The High Plains, where they have escaped the bulldozing effect of continental glaciers, are hardly flat, as this rolling landscape in South Dakota shows.
As I drive from east to west on I-70 from Missouri into western Kansas, or on I-80 from Iowa into western Nebraska, or on I-90 from Minnesota into western South Dakota, here are some three-dozen things that I observe as the road leaves the scattered forests and tall-grass prairie of the Midwest and stretches into the High Plains:
- Because short grasses replace tall grasses and trees, the horizon seems to stretch farther and farther away.
- The 360-degree horizon is flat, but the middle ground and foreground are not necessarily so. In South Dakota, for example, north and east of the Missouri River, much of the land has been planed by continental glaciers and is thus flat. South and west of the Missouri River, the land escaped continental glaciation and therefore can be quite rolling. Some think the velvety hummocky landscape looks like a great golf course. The same could be said for the Flint Hills and Smokey Hills of Kansas, and the Sand Hills of Nebraska.
- Periodically, one encounters fantastic geologic formations like Nebraska’s Chimney Rock, or Colorado’s Pawnee Buttes, or North and South Dakota’s Badlands. These whimsical landforms break the monotony of an otherwise expressionless horizon.
- There are a surprising number of prairie ponds, sometimes lined with rushes and cattails, sometimes not.
- In the summer heat you can conjure larger and larger mirages on the highway up ahead.
- Exits are farther apart; there are more signs warning drivers, “Next Exit __ Miles”
- At the higher elevations, the August air smells sweeter.
- My nose and lips begin to crack in the thinner, drier air.
- The atmosphere is clearer, so I can see the outline of clouds at an impossibly far distance — more than 100 miles away.
- In an afternoon summer shower, the sun is apt to shine during a brief cloudburst.
- Because of blizzards, there are barricades at the on-ramps of highways and in some places across the lanes (e.g., on I-80 at Mile 238 between North Platte and Kearny).
- Because of drifting snow, there are long stretches of snow fences.
- There are more signs announcing the conservation district one is in.

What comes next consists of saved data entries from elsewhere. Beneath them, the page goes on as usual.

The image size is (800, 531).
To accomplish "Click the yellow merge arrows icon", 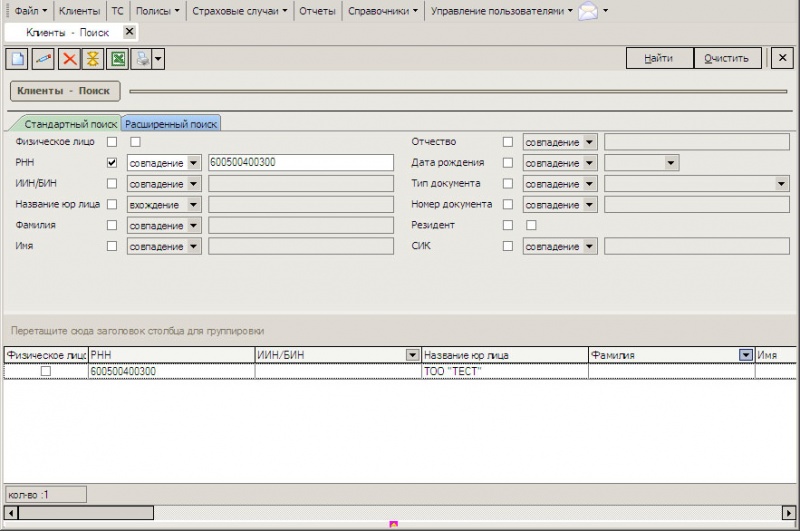I will pos(93,58).
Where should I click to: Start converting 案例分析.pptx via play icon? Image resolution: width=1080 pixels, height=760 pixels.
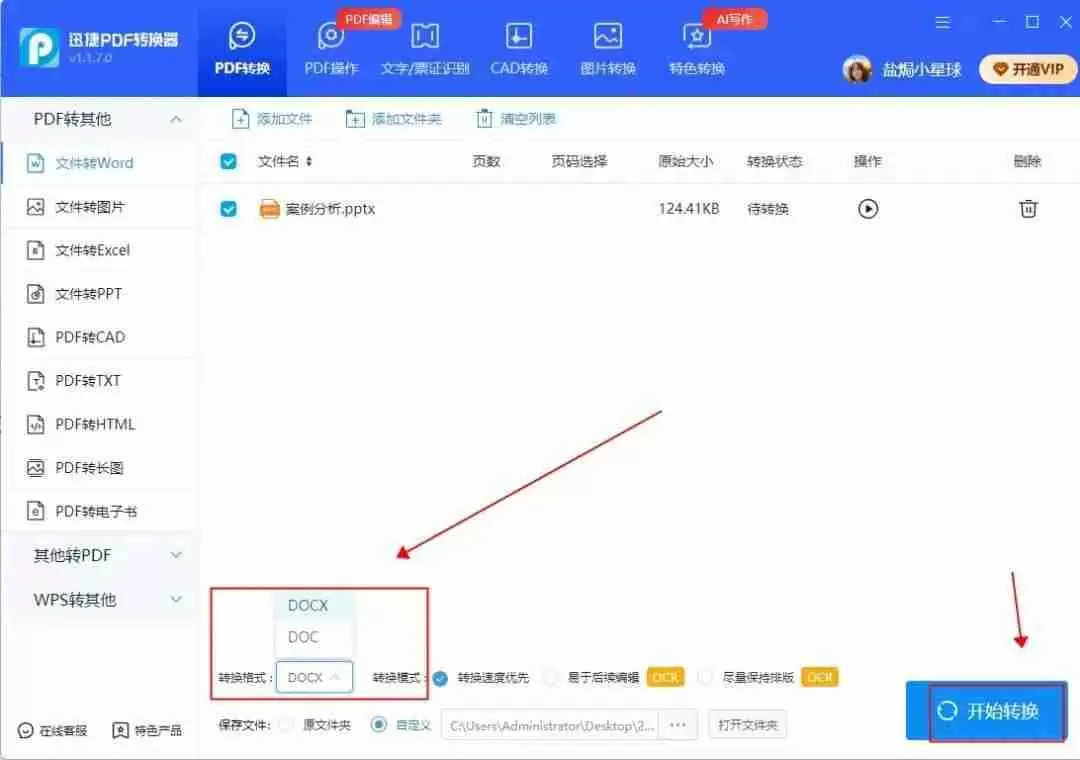[867, 209]
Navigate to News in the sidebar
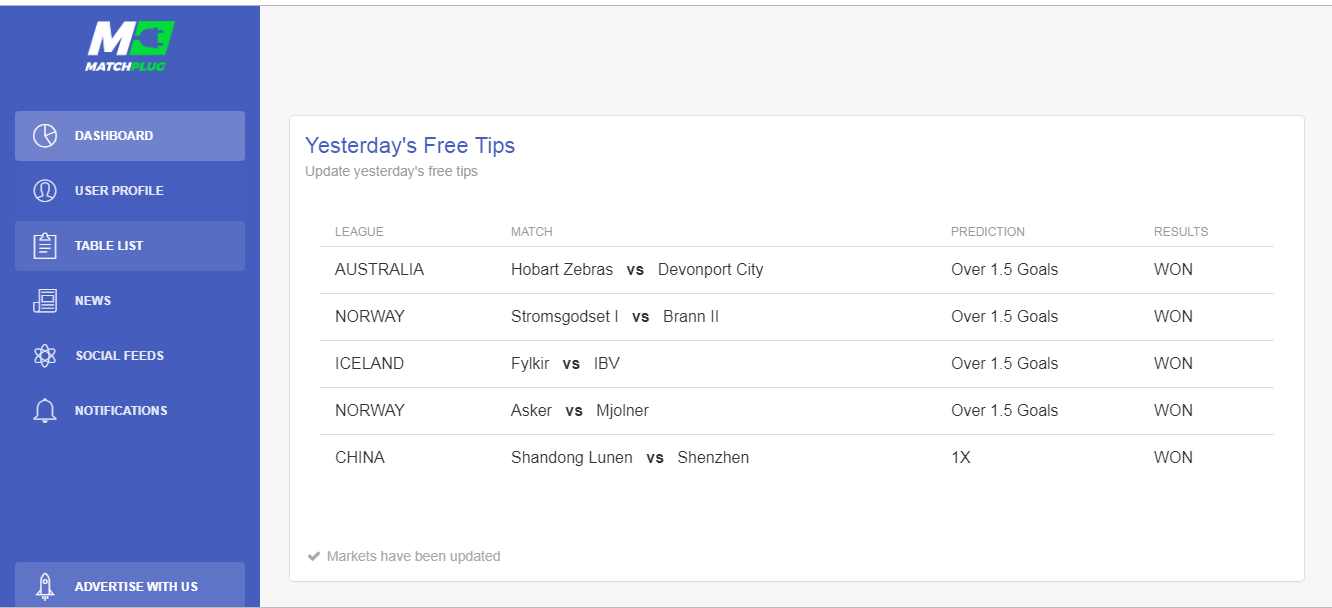The height and width of the screenshot is (608, 1332). tap(130, 301)
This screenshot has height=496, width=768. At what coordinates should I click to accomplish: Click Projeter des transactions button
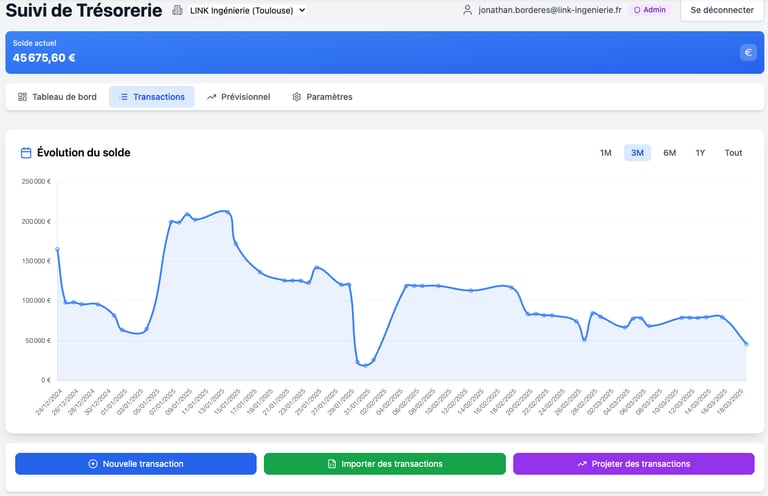[x=634, y=464]
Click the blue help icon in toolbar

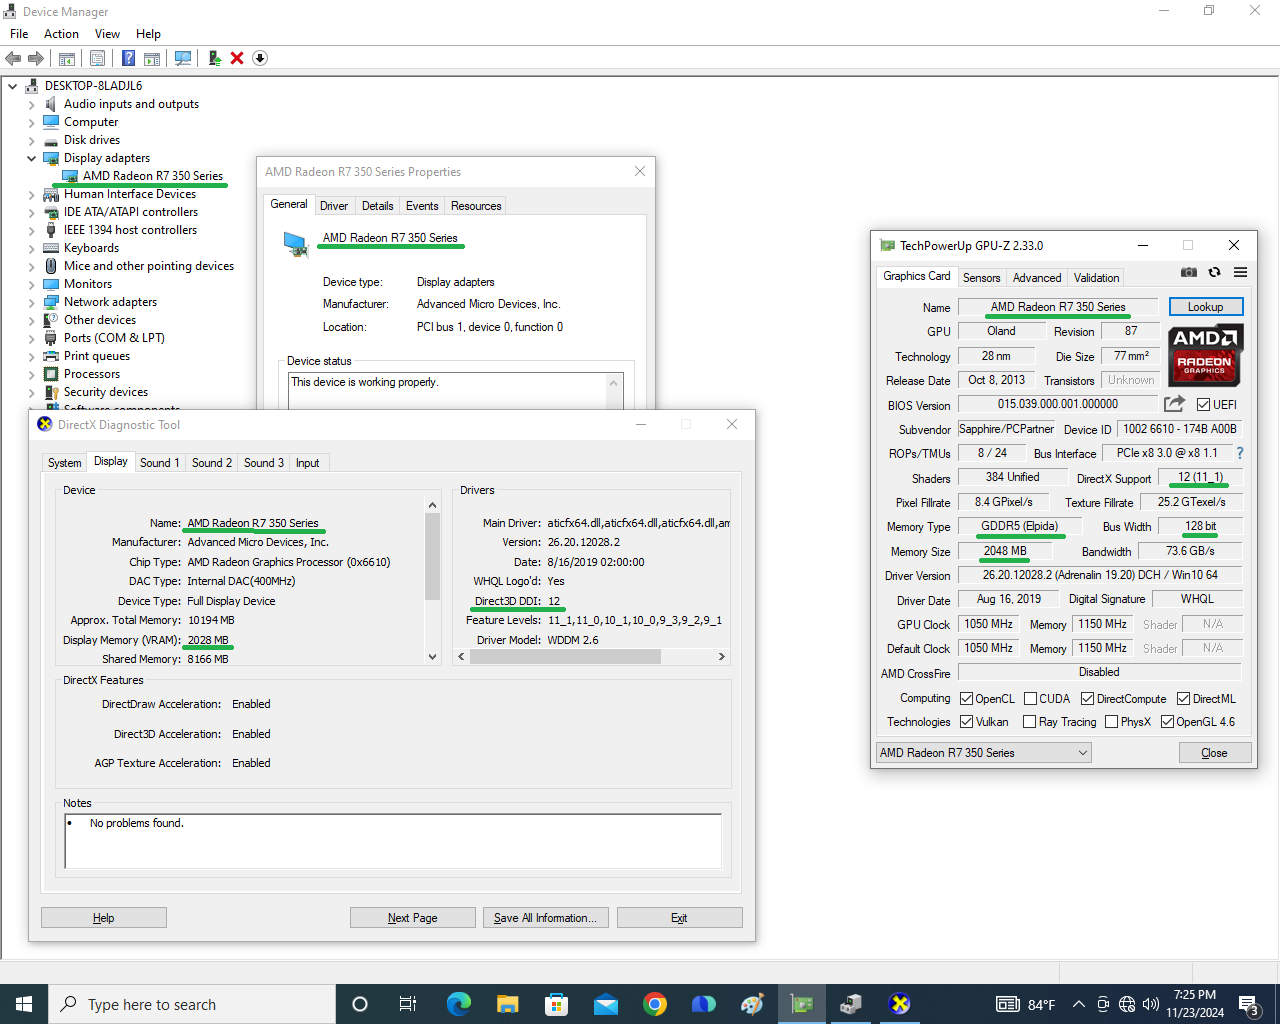[x=128, y=58]
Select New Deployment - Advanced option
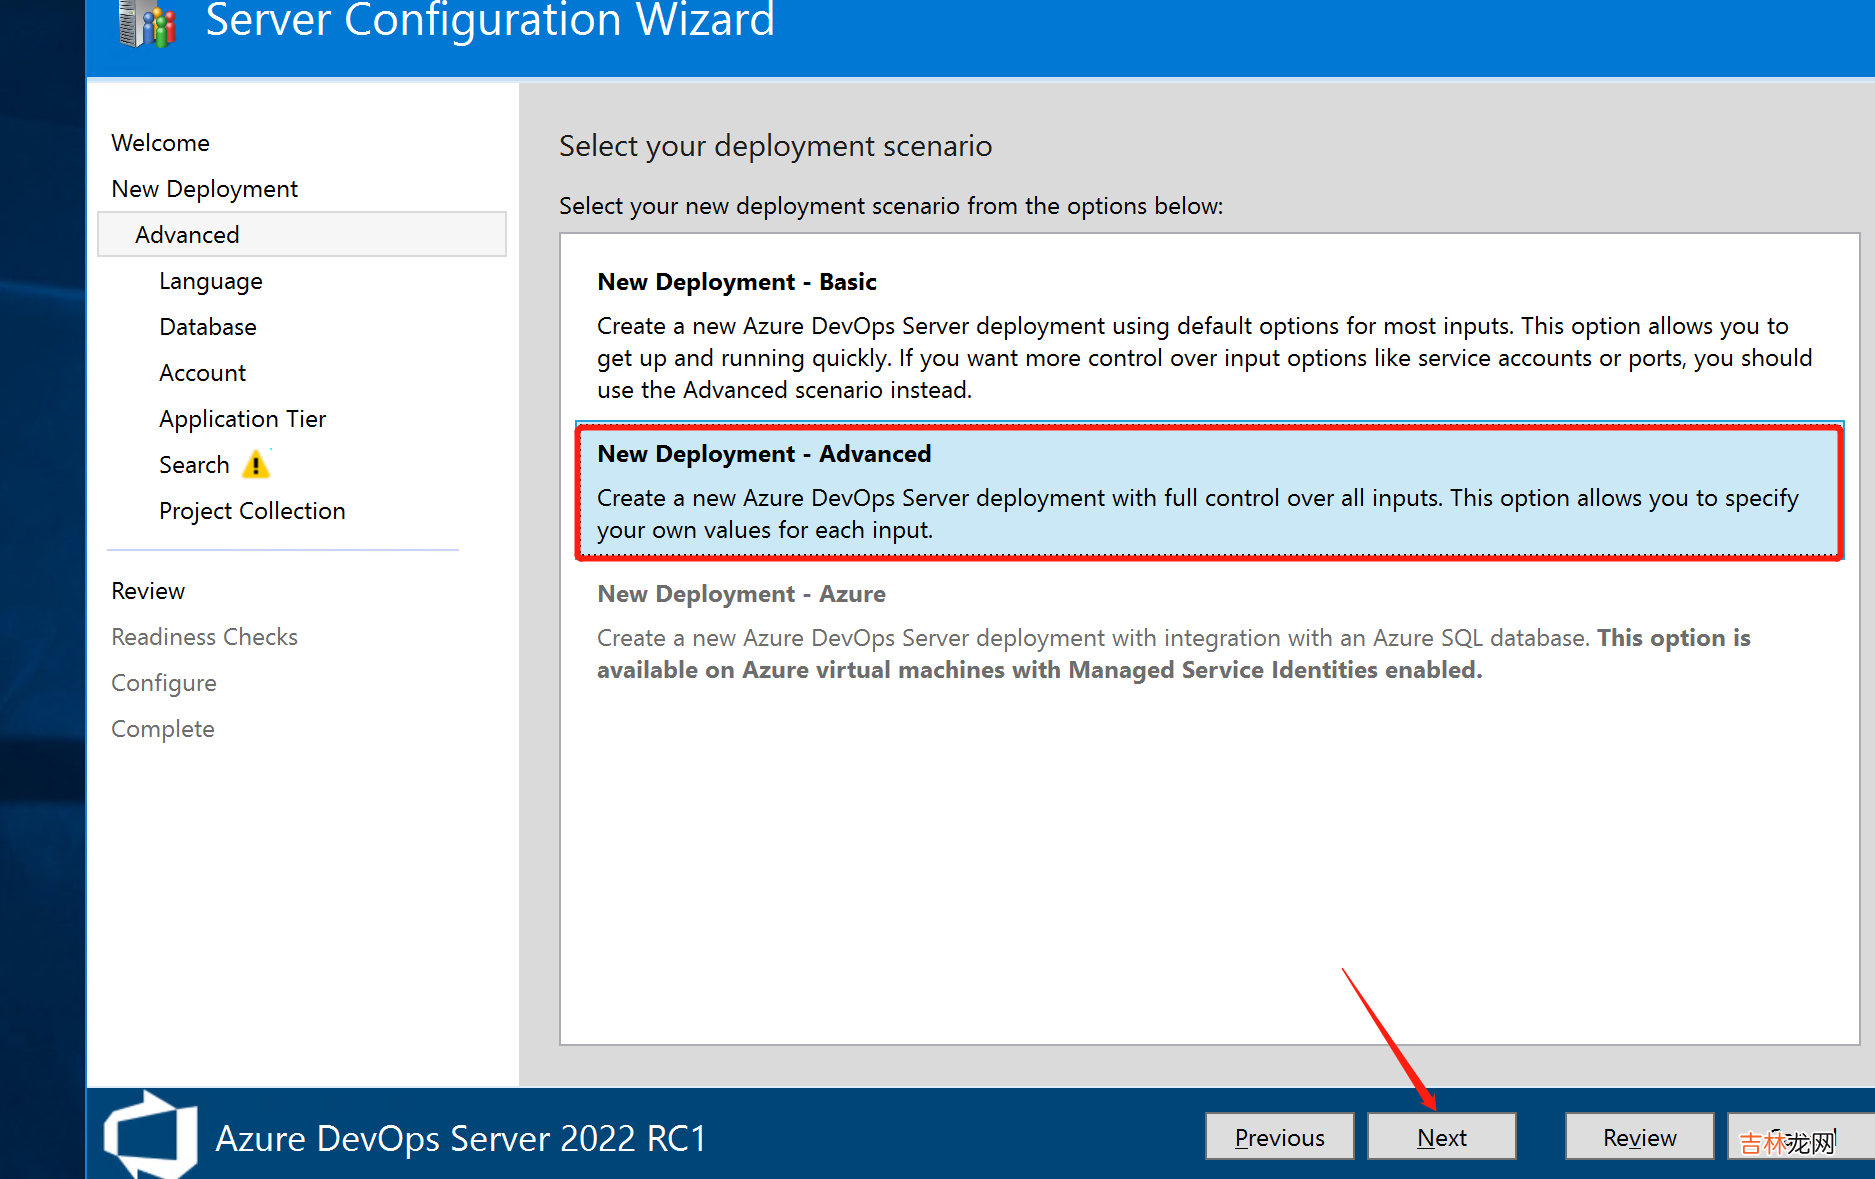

- There seem to be as many John Deere dealerships as car dealerships.
- In August, the corn becomes noticeably shorter.
- You can see lots of crop dusters — often biplanes — flying low over the corn.
- There are more center pivot irrigation systems, especially for corn and sugar beets.
- Wheat and sunflowers replace corn and soybeans as the miles mount. Usually it’s winter wheat.
- Trees are limited to bottomlands and windbreaks around houses and fields. Cottonwoods line streams. There is an occasional Russian olive.
- There are more and longer barbed-wire fences.
- There are more windmills of the old-fashioned kind. Nowadays there are huge wind-harvesting machines, and big trucks carry the propellers along interstate highways as “oversized loads.”
- There are more pickups and more drivers wearing cowboy hats.
- There are more cowboys and references to cowboys in billboards.
- There are more saddlery shops.
- There is a higher percentage of Indian names.
- There are more black angus cattle and some red angus cattle, too.
- There are more feedlots.
- You see more corrals with pretty horses in them.
- Museums are more apt to display the long-barreled Colt 45.
- Towns become like tree islands amid a sea of grass. One can make out the boundaries of the town from a fair distance. The skyline provides welcome vertical relief from the unending horizon. Towering over the town are a great white grain elevator, silver silos, a water tower or two, and perhaps a church steeple.
- You can see long black trains in the distance, usually carrying coal.
- And there is only one place in the world where you can see all the billboards announcing the approach of Wall Drug Store!
You can infer a lot from what you observe as you head west. For instance:
- The greater number of billboards sporting gun and ammo ads tell you that this is Second Amendment country. Don’t even think about interfering with the libertarian spirit out West.
- The homesteads are often far from surface water. Geologically this suggests the existence of great aquifers; legally it suggests the doctrine of prior appropriation of water rights.
- The tourist tee-pees you see by the side of the road echo the time when they were the indigenous shelter of Plains Indians, who made them from buffalo hides.
What have I failed to observe or forgotten to note?